On ne lui en voulait pas, ce n’était pas sa faute, la Nature était comme ça ! Une excentrique. On s’amusait de la complexi­té de son nom, qui devait cacher quelque chose. Qu’il soit noir prou­vait déjà qu’il n’était pas de Caissargues – à moins qu’il n’y eût en Amazonie un Caissargues, Colombie comme il y a un Paris, Texas. En somme ce serait un hommage de la jungle à la vieille nation civilisatrice et matricielle. L’universalisme avait de belles conséquences.

On en resta là, et bientôt il fut complètement oublié qu’il était noir, à moins qu’on ne lui voie une blanche au bras, et non plus une dame tropicale, auquel cas il y avait un remous dans la bonne humeur générale, un embarras, une maussaderie.

Quand il fut avéré qu’il avait des vues sur la patronne du Hasard et qu’elle n’y était pas insensible par goût des ténèbres et de l’exotisme, ce fut inévitable si quelques téméraires s’aventurèrent à protester. 

C’est du joli, madame Jolie !

Et de rire, depuis le temps qu’on attendait de la faire, celle-là ! On ne revit pas de si tôt ces humoristes.


 

Preuve de l’existence de la réalité


Finalement, qu’est-ce qu’une vie, Eros ? Des mots. Vivre n’est qu’assister à l’évolution de leur sens : par exemple, consé­quent – de consécutif à substantiel.

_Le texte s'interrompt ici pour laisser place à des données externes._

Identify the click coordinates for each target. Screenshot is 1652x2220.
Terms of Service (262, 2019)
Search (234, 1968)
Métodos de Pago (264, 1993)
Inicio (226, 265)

C’est tout.

Déjà, l’usage abusif du mot surréaliste dans les médias m’a fait beau­coup de mal, je ne désespère de suivre son enter­rement avant ma propre mort.

Le réel, c’est le langage.

Eros, élevant sa coupe à hauteur des yeux, regarda la patronne au comptoir à travers le vin clair comme par la boule de cristal d’une cartomancienne.

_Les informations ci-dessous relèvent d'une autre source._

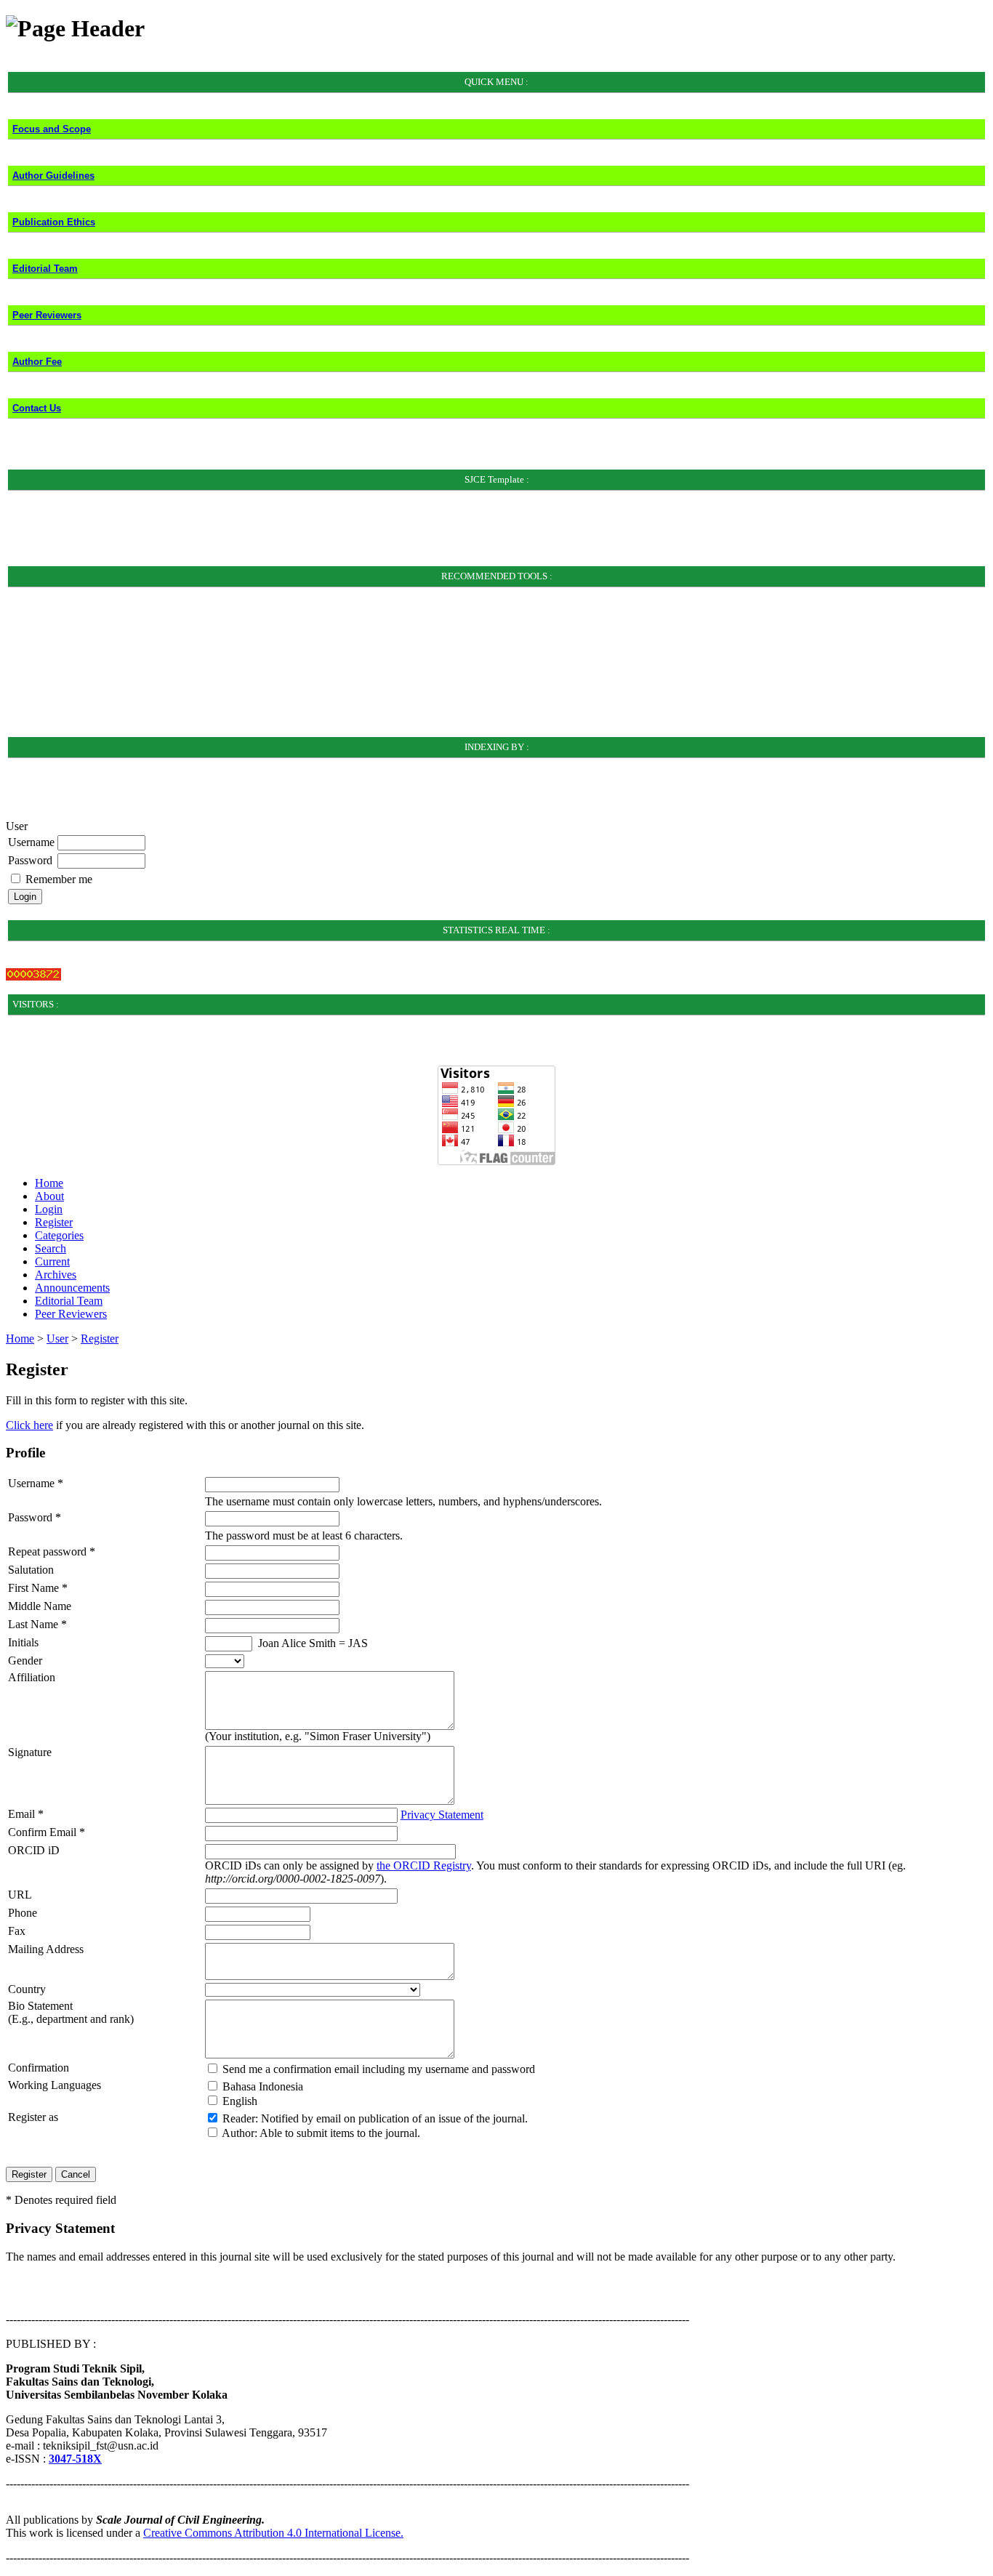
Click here (29, 1425)
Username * (35, 1483)
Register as (33, 2117)
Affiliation (31, 1677)
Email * (26, 1814)
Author (238, 2133)
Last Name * (37, 1624)
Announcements (72, 1287)
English (239, 2101)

Elle est belle comme un terrain de football !

En fait, le mystère du monde n’apparaît si compli­qué que parce qu’il est sim­ple.

Extraordinaire­ment simple. 

Et là ce n’est plus notre pro­blème mais l’activité problé­ma­tique des dieux.


 

L’épouvantable Épreuve du lit périlleux

 

Ce qu’il faut de pa­tience ! La fêlure est là, encore in­visible à l’œil, d’abord soup­çonnée à l’oreille, une sorte de blanc dans la voix de Solange Crépon, moins tant un silence qu’une absence, une réserve, un retrait, rien de sé­rieux appa­rem­ment, qu’allons-nous imaginer, une restric­tion infime qui rend un peu triste sans bien savoir pourquoi, ou plu­tôt le sachant très bien, le craignant, mais ne vou­lant pas y croire, ce serait trop affreux quand tout est si pur, si lisse, mais la fêlure est bien là, déjà perceptible sous la pulpe du doigt, à peine sensible dans le bien-être de la conversation et des draps, disons une miette de pain dans les draps de Crépon, elle gêne, démange, importune, elle est pour­tant si minuscule, si fragile, on pourrait la pulvériser entre deux doigts, s’il y avait des doigts pour ça, on se tourne et retourne dans le lit, on es­saie de ne plus penser, on évite de gratter, on ne veut pas voir la miette grandir, on ne veut pas lui voir prendre de la place, on ne veut pas que l’horrible miette prenne toute la place, on ne veut pas hurler, on ne veut pas pleu­rer, on ne veut pas on ne veut pas on ne veut pas.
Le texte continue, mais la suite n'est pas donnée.